What the task requires: Extract each line of the records below that contains the word "Extensions".

========================================================================

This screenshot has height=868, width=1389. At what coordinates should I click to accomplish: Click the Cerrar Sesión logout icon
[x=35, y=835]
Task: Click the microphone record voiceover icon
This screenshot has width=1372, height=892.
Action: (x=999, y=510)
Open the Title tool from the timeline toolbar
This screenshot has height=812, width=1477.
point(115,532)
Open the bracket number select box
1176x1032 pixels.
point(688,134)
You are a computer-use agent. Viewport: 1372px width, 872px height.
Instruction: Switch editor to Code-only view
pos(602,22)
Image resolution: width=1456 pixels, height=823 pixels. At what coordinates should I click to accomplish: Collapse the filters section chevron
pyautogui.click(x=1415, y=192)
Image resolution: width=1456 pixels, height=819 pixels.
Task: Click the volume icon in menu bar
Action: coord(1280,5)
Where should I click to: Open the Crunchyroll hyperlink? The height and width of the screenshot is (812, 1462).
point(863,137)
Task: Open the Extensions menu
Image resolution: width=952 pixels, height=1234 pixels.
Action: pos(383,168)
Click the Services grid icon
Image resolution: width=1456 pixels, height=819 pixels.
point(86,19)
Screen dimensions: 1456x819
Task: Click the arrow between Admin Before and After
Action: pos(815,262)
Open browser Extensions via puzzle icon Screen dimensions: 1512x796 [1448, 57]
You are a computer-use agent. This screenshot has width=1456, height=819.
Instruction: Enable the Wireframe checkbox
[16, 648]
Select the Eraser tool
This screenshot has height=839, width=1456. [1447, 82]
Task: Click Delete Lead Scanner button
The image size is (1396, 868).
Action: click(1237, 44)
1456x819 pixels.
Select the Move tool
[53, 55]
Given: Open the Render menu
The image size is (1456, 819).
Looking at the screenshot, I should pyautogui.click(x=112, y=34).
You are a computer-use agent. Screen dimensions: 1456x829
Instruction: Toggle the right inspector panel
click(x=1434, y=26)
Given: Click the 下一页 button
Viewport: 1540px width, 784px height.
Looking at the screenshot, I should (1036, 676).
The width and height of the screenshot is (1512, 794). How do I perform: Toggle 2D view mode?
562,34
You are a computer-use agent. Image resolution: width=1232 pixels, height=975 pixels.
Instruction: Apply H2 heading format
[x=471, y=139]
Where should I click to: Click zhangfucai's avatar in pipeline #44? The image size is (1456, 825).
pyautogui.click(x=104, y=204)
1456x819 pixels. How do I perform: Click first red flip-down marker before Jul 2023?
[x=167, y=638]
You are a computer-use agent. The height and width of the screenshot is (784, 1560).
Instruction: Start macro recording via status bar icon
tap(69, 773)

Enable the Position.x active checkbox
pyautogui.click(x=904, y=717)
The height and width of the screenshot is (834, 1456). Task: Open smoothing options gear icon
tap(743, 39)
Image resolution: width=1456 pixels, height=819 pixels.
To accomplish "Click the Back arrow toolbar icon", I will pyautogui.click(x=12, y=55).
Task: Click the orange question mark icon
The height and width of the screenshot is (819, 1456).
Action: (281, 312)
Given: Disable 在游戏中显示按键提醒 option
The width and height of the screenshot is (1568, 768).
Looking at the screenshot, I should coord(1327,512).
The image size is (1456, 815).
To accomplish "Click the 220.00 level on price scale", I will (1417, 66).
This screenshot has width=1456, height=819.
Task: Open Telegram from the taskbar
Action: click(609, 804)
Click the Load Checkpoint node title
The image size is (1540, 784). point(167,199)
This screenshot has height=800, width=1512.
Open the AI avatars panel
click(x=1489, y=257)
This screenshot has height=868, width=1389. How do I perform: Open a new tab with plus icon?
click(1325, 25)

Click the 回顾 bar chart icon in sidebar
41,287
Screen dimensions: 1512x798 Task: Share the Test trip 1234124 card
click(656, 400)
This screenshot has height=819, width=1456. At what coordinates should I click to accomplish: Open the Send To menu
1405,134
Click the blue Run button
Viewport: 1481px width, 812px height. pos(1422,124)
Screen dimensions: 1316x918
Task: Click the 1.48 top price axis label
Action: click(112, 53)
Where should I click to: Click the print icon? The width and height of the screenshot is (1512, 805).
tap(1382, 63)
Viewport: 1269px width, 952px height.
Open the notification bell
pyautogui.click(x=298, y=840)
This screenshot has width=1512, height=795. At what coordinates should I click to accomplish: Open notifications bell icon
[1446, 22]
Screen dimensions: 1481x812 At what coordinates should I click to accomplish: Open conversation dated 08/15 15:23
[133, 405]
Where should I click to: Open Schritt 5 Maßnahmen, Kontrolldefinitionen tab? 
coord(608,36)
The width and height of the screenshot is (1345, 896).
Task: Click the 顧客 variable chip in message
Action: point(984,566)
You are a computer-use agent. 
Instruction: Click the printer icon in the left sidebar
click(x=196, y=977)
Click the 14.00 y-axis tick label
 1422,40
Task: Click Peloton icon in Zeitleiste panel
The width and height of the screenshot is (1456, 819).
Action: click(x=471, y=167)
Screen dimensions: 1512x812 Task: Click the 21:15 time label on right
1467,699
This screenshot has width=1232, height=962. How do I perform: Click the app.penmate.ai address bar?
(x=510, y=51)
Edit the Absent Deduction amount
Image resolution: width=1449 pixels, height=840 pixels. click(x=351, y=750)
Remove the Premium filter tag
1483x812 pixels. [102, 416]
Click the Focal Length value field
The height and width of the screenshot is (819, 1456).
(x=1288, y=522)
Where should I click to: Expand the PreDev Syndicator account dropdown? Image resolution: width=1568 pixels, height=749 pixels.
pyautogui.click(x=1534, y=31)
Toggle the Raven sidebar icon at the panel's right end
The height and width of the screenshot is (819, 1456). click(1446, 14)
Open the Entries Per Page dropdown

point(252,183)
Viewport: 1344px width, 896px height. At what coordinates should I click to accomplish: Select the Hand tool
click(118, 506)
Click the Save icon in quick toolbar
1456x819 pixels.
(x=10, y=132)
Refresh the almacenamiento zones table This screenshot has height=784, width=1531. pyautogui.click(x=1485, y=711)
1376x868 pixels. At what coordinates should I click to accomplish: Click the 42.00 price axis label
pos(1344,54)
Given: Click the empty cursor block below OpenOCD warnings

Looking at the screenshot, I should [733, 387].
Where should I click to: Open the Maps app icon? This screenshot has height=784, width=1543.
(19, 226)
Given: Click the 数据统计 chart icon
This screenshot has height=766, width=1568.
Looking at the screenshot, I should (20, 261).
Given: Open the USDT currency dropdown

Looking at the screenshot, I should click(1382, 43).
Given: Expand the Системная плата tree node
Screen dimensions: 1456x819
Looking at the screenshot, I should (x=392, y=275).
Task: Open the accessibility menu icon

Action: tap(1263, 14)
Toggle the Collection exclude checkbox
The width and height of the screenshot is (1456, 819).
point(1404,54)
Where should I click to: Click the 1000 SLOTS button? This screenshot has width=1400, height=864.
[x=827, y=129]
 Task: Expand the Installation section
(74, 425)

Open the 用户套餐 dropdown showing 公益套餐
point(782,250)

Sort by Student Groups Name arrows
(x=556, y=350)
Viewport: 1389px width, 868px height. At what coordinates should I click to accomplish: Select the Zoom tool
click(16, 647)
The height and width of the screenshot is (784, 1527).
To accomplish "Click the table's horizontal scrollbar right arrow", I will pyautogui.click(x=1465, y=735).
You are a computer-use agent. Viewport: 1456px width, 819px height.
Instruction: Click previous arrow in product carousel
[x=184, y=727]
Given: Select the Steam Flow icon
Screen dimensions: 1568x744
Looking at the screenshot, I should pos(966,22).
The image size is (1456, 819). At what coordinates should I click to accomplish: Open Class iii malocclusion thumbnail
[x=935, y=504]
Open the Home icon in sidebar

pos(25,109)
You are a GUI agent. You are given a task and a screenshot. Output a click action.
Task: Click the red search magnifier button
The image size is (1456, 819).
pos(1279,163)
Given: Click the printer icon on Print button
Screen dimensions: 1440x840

========================================================================

Solution to the exercise:
Task: Open the Extensions menu
Open browser Extensions via puzzle icon Screen dimensions: 1512x796 [1448, 57]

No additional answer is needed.